# Data for this exercise
————————
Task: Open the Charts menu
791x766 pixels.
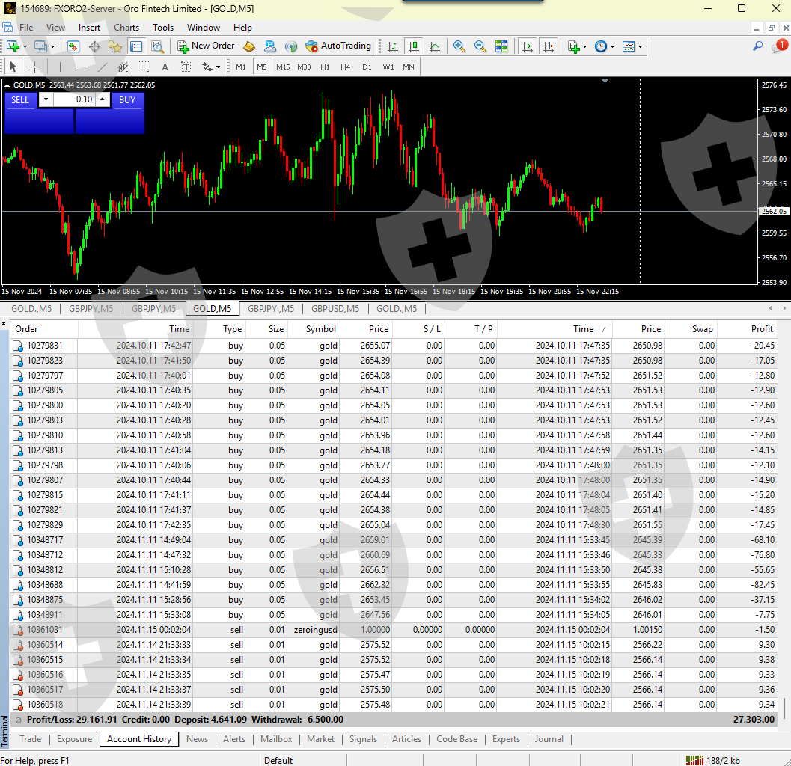Action: tap(126, 28)
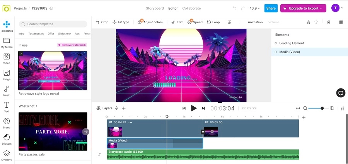Screen dimensions: 348x164
Task: Select the Text tool in sidebar
Action: click(7, 107)
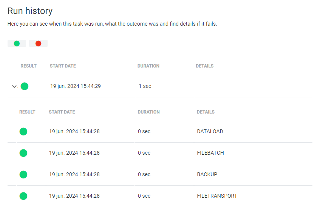Click the FILEBATCH row status icon
Image resolution: width=323 pixels, height=209 pixels.
coord(23,153)
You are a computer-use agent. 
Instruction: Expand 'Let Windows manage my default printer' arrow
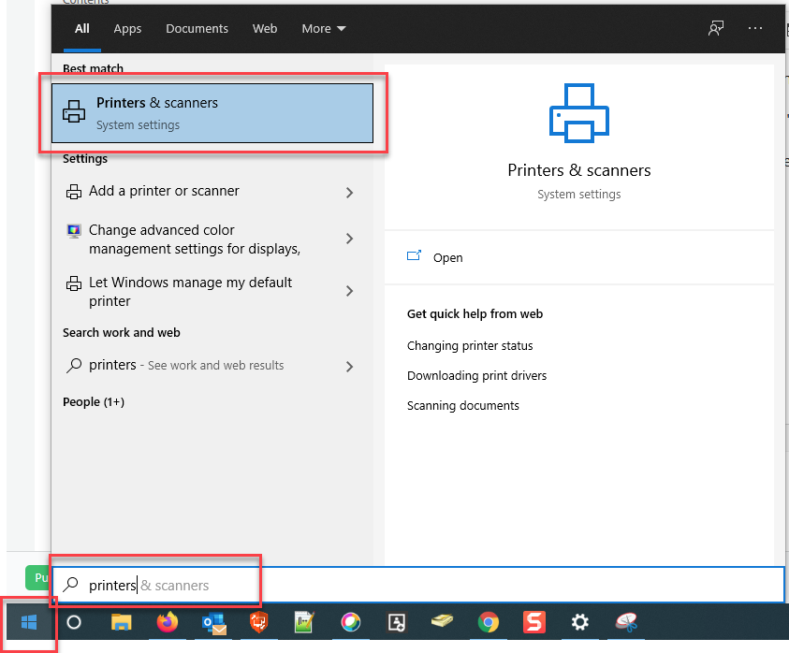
————————
# How to complete this task
Your copy should hold exactly the lines from the line containing "You are a computer-use agent." through the last line of the listing above, both included, and no pictures.

# Exercise answer
You are a computer-use agent. 
Instruction: Expand 'Let Windows manage my default printer' arrow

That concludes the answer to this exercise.